GlaxoSmithKline PLC (LON:GSK) was upgraded to ‘hold’ from ‘sell’ by Shore Capital after recent momentum but the broker is not overly optimistic on the pharma giant’s prospects.

Analysts said the third-quarter results were weaker on the top line, but this was largely as expected and so the focus was on the recovery in vaccines.

READ: GlaxoSmithKline sets net-zero environmental goals by 2030

The broker remains more cautious than consensus on the recovery in vaccines, with lockdowns currently being reintroduced across Europe and rising COVID-infection rates in the US posing a risk to this momentum.
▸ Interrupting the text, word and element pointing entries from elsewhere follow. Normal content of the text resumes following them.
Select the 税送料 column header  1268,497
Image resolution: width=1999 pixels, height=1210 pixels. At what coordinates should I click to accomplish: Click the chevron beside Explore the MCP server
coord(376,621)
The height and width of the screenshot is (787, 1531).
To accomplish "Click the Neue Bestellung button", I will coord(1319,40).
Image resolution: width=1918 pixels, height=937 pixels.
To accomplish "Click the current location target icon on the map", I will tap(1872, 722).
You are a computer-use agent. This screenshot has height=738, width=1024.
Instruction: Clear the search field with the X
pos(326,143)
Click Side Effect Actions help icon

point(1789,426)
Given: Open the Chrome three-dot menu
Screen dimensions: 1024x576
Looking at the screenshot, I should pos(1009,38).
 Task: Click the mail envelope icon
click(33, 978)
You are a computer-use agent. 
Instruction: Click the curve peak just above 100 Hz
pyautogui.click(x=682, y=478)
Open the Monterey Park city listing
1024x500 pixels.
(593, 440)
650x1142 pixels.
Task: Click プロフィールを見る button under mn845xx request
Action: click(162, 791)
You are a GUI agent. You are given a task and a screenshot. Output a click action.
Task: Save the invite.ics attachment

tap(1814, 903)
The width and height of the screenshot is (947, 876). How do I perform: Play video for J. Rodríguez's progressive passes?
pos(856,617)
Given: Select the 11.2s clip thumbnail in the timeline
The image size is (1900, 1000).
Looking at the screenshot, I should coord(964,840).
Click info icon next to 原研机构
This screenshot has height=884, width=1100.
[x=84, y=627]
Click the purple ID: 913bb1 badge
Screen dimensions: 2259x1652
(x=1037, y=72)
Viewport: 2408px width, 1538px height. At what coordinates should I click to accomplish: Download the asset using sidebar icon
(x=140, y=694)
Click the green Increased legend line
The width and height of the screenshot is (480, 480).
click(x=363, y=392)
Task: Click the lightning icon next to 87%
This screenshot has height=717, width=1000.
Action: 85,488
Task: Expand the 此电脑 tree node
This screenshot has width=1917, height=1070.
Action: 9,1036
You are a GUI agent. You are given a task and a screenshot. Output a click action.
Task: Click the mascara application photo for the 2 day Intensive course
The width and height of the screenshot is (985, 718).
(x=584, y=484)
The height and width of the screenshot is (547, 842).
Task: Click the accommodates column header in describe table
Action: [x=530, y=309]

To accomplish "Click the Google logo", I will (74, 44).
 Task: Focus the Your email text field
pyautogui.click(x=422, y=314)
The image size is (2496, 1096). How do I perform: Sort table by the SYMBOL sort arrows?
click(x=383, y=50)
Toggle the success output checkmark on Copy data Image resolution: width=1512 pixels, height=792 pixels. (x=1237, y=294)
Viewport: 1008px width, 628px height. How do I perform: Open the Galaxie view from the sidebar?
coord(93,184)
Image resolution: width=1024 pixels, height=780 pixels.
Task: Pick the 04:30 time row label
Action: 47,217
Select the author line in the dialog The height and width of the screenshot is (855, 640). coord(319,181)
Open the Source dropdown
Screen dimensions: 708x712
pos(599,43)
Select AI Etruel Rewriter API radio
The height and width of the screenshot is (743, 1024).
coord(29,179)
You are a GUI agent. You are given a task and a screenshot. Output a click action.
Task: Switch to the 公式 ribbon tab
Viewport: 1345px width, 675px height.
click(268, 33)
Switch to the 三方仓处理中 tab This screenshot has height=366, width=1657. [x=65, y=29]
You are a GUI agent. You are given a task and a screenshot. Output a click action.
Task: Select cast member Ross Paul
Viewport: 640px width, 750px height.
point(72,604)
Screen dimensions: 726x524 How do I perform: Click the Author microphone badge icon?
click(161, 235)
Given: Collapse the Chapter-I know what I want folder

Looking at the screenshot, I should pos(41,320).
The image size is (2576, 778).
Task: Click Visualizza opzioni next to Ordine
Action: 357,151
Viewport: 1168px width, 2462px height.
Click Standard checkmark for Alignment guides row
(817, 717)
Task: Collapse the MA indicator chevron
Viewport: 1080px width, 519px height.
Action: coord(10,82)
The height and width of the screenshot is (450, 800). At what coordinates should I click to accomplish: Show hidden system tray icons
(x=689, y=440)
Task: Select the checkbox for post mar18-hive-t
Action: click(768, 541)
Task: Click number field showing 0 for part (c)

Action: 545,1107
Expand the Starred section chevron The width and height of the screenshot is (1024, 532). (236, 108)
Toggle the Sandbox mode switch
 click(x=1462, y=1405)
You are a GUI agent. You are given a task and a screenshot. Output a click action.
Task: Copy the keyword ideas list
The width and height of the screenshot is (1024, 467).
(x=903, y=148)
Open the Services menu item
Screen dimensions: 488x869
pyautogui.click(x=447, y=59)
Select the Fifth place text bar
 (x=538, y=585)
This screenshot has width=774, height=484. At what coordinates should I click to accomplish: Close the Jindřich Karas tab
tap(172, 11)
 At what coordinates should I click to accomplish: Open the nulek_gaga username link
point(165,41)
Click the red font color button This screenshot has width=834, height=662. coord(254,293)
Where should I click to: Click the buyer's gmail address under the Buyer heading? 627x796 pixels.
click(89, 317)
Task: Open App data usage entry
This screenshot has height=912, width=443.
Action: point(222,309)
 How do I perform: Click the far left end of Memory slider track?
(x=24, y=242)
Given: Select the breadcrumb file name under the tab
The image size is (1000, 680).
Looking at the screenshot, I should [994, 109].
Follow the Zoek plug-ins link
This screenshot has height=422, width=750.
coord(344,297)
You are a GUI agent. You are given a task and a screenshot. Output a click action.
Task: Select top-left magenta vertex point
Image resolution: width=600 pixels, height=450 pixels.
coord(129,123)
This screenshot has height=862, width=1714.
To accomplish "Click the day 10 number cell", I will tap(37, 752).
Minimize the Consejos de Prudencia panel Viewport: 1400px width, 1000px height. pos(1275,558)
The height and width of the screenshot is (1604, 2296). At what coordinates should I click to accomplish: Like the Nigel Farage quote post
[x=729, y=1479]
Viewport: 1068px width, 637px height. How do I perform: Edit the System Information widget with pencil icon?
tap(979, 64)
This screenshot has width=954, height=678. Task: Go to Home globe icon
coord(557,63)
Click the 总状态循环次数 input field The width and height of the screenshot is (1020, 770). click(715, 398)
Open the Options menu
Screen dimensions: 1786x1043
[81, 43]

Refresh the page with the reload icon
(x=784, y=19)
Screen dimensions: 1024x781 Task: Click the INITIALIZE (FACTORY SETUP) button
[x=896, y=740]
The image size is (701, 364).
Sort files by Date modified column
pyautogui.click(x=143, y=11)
The FTSE 100 firm may deliver a better performance in 2021, particularly in vaccines once there is less pressure from the COVID-19 pandemic, though there are structural risks from mergers and acquisitions (M&A) and dividend uncertainty before the consumer spin out in 2022.

Among the catalysts for the next six to 12 months there are clinical data for GSK’s COVID neutralising antibody Vir7831 partnered with Vir, first-in-human data for the recombinant adjuvanted COVID vaccine developed with Sanofi, the start of three Phase 3 trials for the RSV vaccine, which posted positive Phase II results and could represent potential upside to sales longer-term and proof of concept data for the ICOS agonist tumour antibody.

“With lacklustre financials, a muted growth outlook and the risk of pharma M&A we see limited opportunity for meaningful outperformance,” analysts commented.

Shares were trading at 1,411.2p on Thursday afternoon, having dropped 20% in the year to date but recovered by 10% over the past week.